● SUPPLIED RECORDS
▶

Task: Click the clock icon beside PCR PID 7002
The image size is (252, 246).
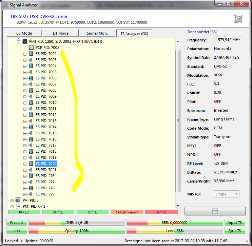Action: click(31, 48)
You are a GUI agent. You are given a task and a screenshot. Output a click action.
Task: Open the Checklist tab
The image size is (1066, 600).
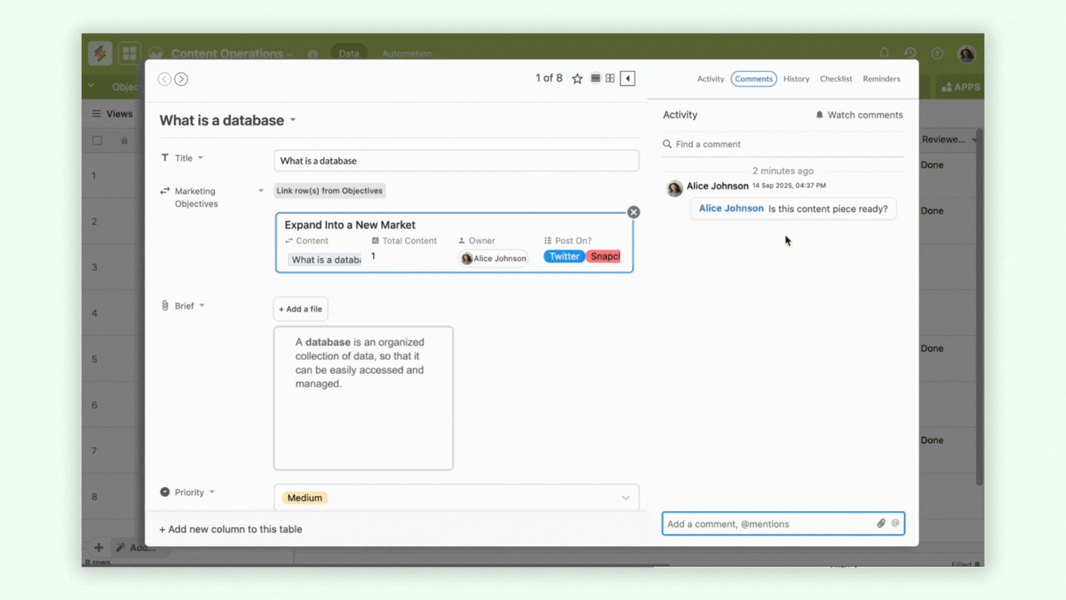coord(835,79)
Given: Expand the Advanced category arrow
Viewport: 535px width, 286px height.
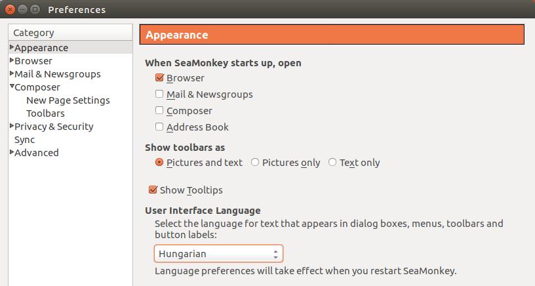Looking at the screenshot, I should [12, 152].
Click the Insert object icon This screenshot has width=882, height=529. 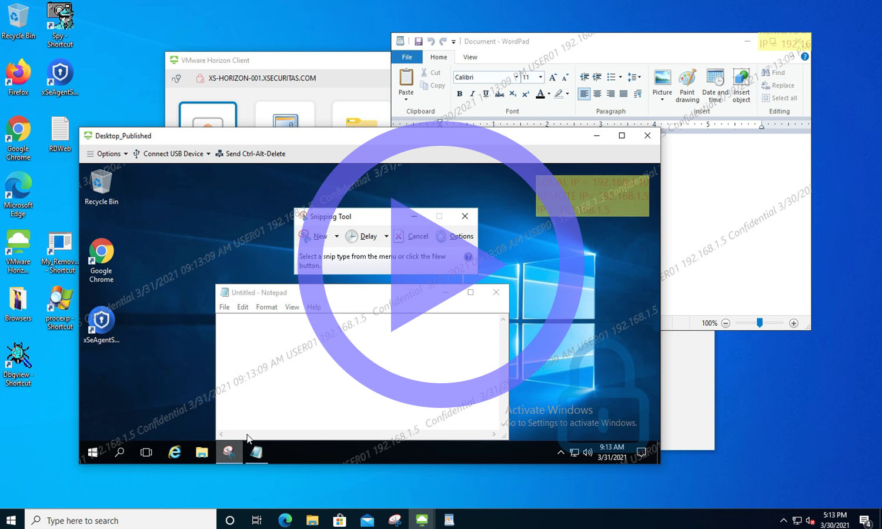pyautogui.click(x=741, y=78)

◀
▶

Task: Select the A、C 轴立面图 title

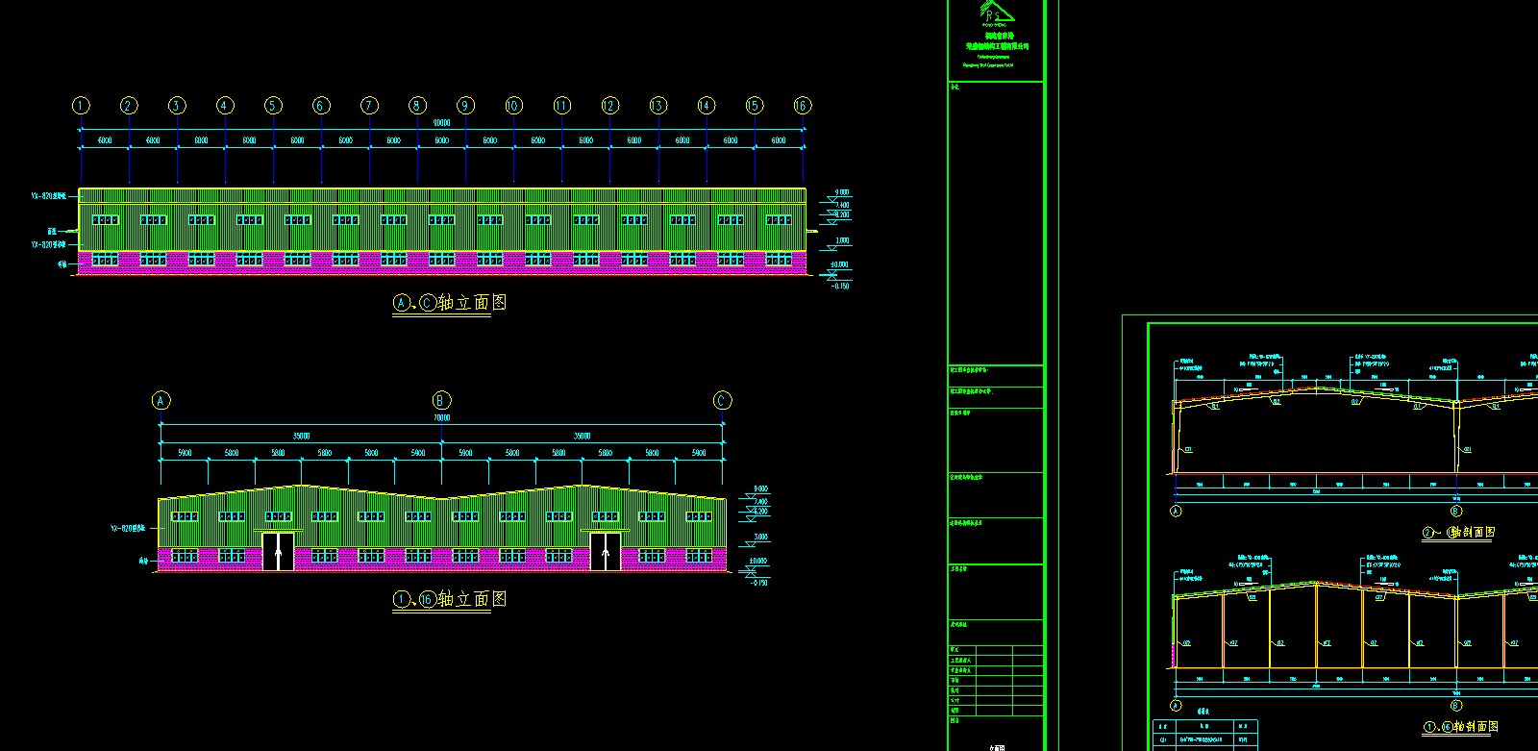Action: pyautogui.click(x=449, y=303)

◀
▶

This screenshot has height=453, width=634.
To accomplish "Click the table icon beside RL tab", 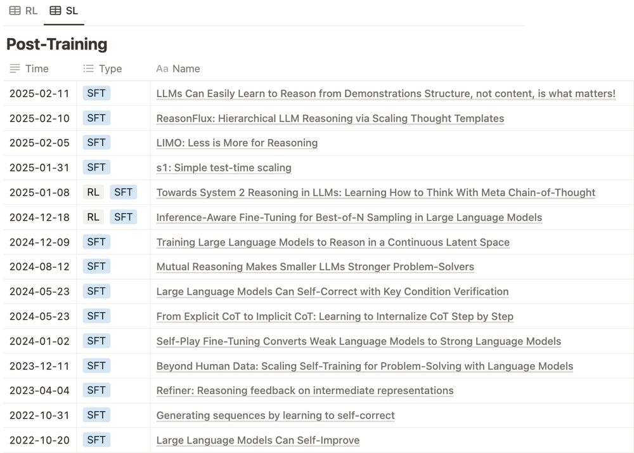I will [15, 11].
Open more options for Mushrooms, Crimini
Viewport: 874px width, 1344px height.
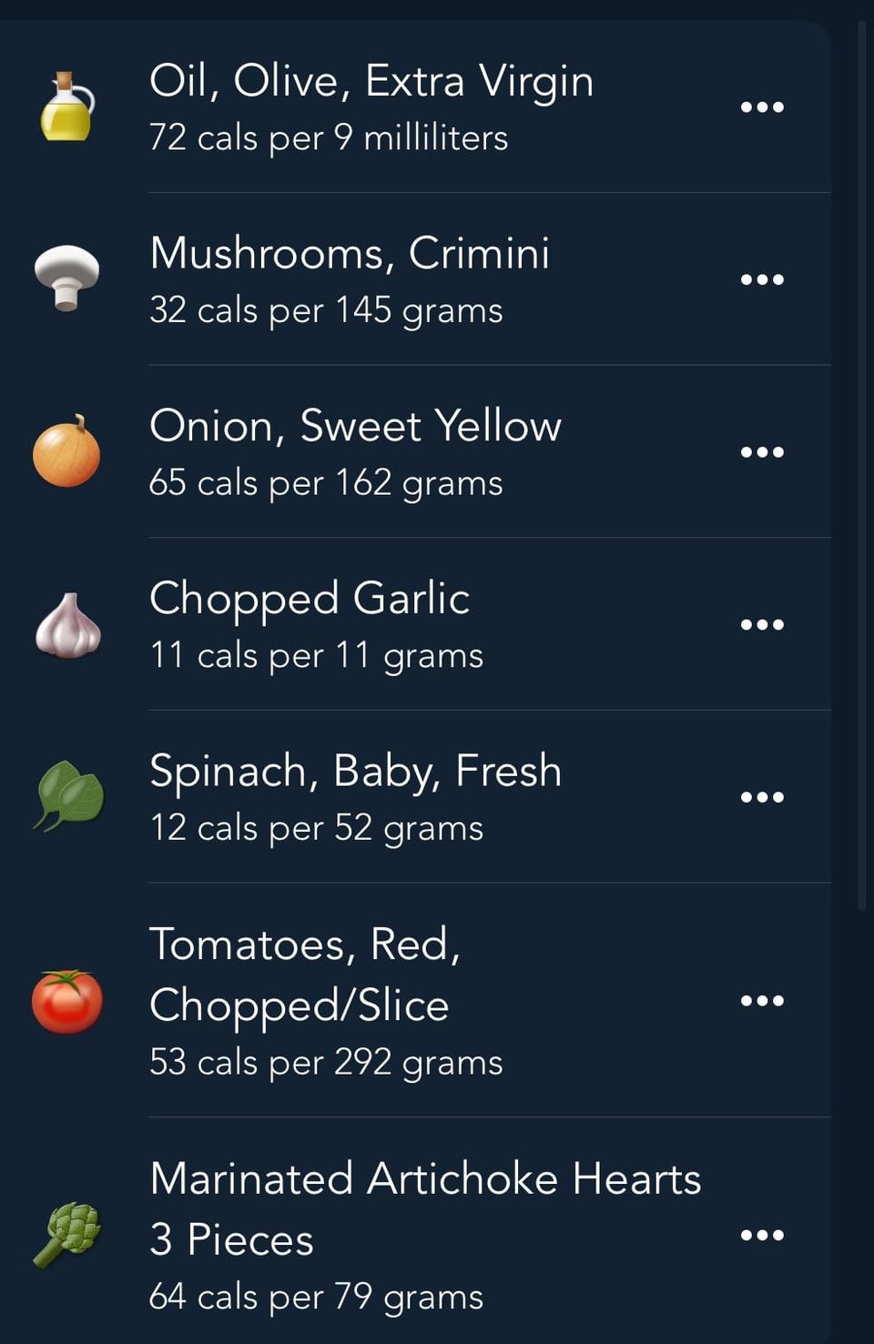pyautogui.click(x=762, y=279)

◀

● EXERCISE
Copy out each line of the entries that holds "Open".

● YOUR SOLUTION
Task: Open the Checklist tab
Open more options for Mushrooms, Crimini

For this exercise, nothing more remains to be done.